Exploring the dark side of children’s literature




I take storytelling very seriously; I have been called intense and passionate, which are simply kinder ways to say loud and obsessive.

I take particular interest in children’s stories.

One key element I’d like to center on is how so many of these beloved stories are filled with dark and disturbing themes and imagery.

Whether on the printed page or the silver screen, if you look back to what we grew up on, it is filled with the stuff of nightmares. I’m of the opinion that this is not only a positive thing, but a necessary one.

Telling stories isn’t merely a means to waste time.  Since the dawn of man, the purpose of story telling is to teach lessons and morals that pass from one generation to the next.

Disney movies have traditionally understood the importance of portraying the dark side in their animated feature films. But recently, Disney has begun to lose sight of the need to show the good as well as the bad.

Classic villains like Maleficent, Ursula, Frollo, Scar and Dr Facilier are so fondly remember, because as children they creeped us out.

The villians and their creepiness are the cinematic equivalent of a roller coaster; simulated danger.
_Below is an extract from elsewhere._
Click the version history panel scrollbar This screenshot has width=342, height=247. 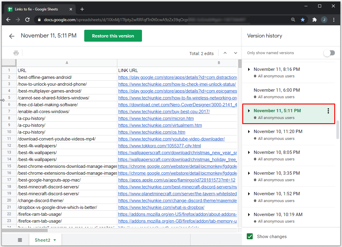click(338, 129)
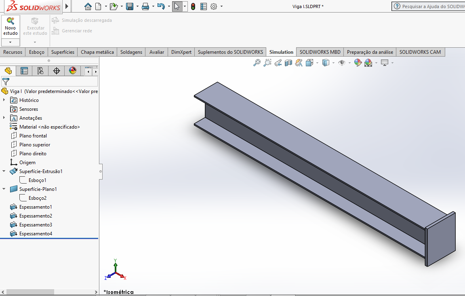Image resolution: width=465 pixels, height=296 pixels.
Task: Toggle the Select cursor tool
Action: coord(177,6)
As an adult, close observations reveal a true underlying darkness and evil behind these villains’ motives that we, as adults can appreciate.
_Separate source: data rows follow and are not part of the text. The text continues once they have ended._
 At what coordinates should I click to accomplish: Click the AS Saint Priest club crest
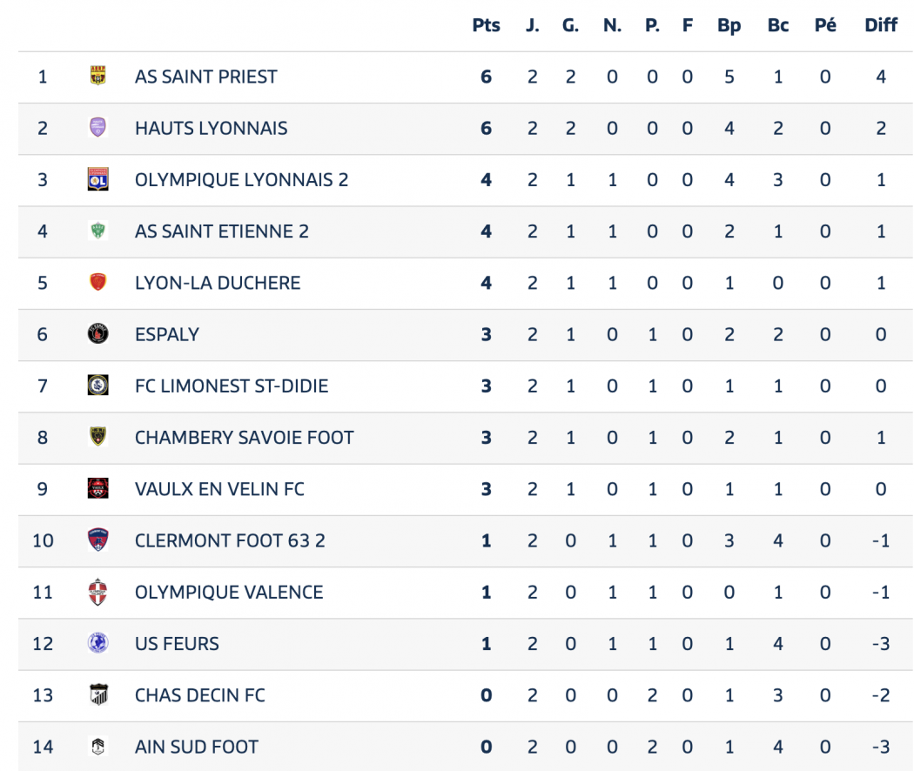(x=98, y=77)
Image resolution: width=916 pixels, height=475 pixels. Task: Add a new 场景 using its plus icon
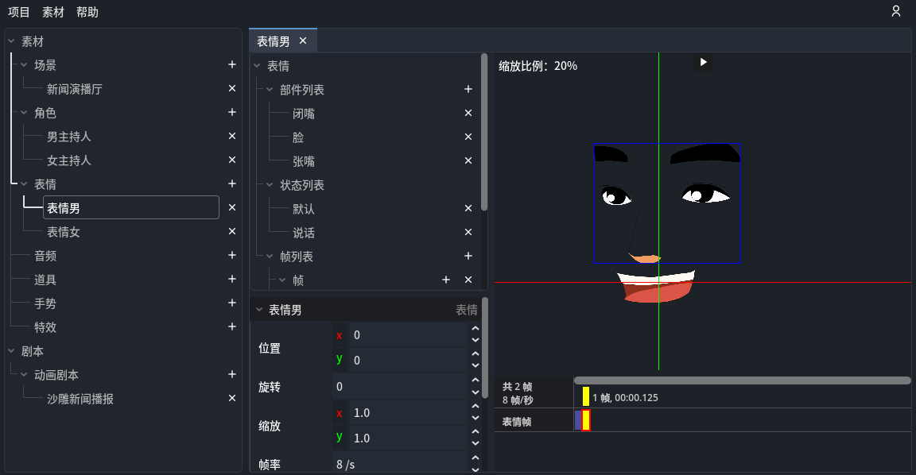[x=231, y=64]
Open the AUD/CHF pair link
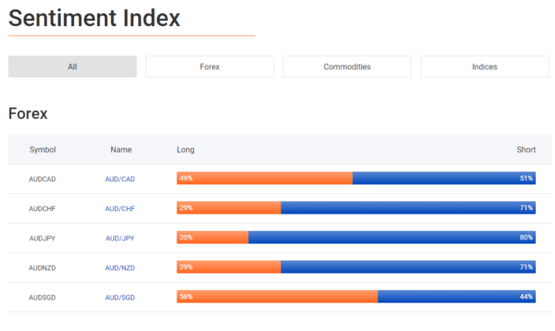 (x=120, y=209)
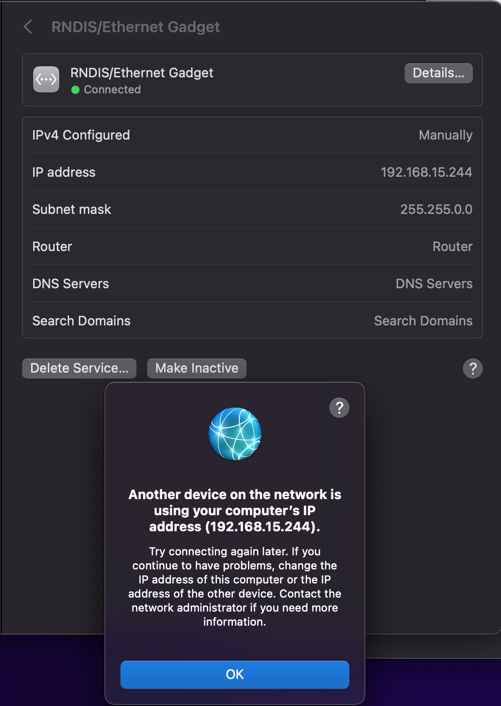The height and width of the screenshot is (706, 501).
Task: Click the 'Connected' status text
Action: pos(112,90)

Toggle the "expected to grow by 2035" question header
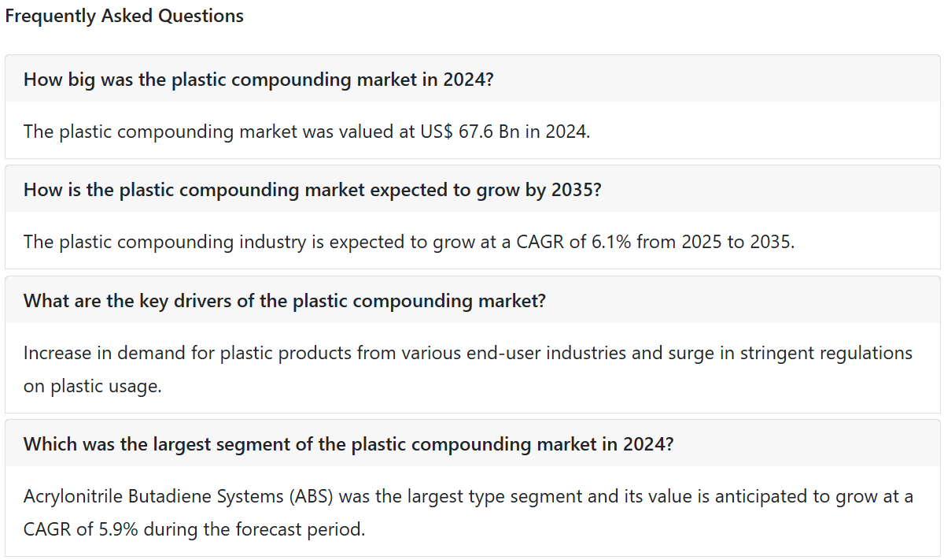472,189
For the child viewer, the moral is there, just hidden via subterfuge for children to absorb.

They learn social truths without knowing it; they simply see the adventure in it.

I see a lot of parents today seeking “safe” entertainment to plop their kids in front of for a few hours, and its all trash.

Nowadays you get the kind of “stories” that lack substance and moral content.

It usually consists of something along the lines of “somebody thinks they haven’t been invited to a birthday party… but actually they have!”

There is a difference between kid’s movies and children’s movies.

A kid by definition is a baby goat and as such, a kid’s movie treat children like cattle. What I mean is, there’s a lot of sound, and fury that seems to shut them up for a little while.

So where’s the harm?

A children’s film treats the viewer (the child) like an actual human being and tries to make them walk away with some new insight or knowledge.

A children’s movie lets you see that when Mufasa falls to his death, there’s nothing that little Simba can do to change it.

A children’s movie also shows you that no matter how dark the hour seems, that even the smallest can muster up the courage and defeat the greatest evil.

A kid’s movie has little yellow minions, armed with fart guns holding a house party while they all speak idiot talk.

The stories we remember most, the ones that left the biggest impact on us were stories that were there to teach us.

Many of the lessons that need to be taught are not always pleasant and it’s the job of the storyteller to find a way to introduce all aspects of the world in an easily digestible way.

My favorite author as a child (and still to this day) is Roald Dahl – the mad genius behind such beloved classics as “Charlie and the Chocolate Factory,” “Matilda,” “The Witches,” and “James and the Giant Peach.”

Dahl himself learned the harshness of life early on, having lost his sister and father mere weeks apart and being sent to a boarding school where he was subjected to abuse.

As such, the protagonists in the majority of Dahl’s works are children, forced to deal with loneliness, loss and abuse, either by their own relatives or other authority figures.

The important part isn’t the trauma but the lesson that these children find the strength within themselves to overcome adversity.

His stories saved me because I was raised in a violent and abusive household.

Where some children fear boogiemen and dragons, I grew to fear the man I called father.

I don’t think I could have survived my childhood traumas without the escape provided in Dahl’s books.  James, Luke, Charlie and Matilda were there beside me acting as a beacon that guided me to safety.

Dahl’s evil was a practice round for me so that I could, when presented with the real thing, able to survive it.

We know what’s good and what’s evil because at a young age our stories give us clear definitions of both sides.

Children aren’t these fragile little things that need to be sheltered, they are human beings. A parent’s task is to teach their children about the world – both the good and the bad.

To conclude, another fine children’s book author, Neil Gaiman, opened his wonderfully macabre fairy tale “Coraline” with a quote by G.K. Chesterton that has stuck with me since first reading it.


“Fairy tales are more than true — not because they tell us dragons exist, but because they tell us dragons can be beaten.”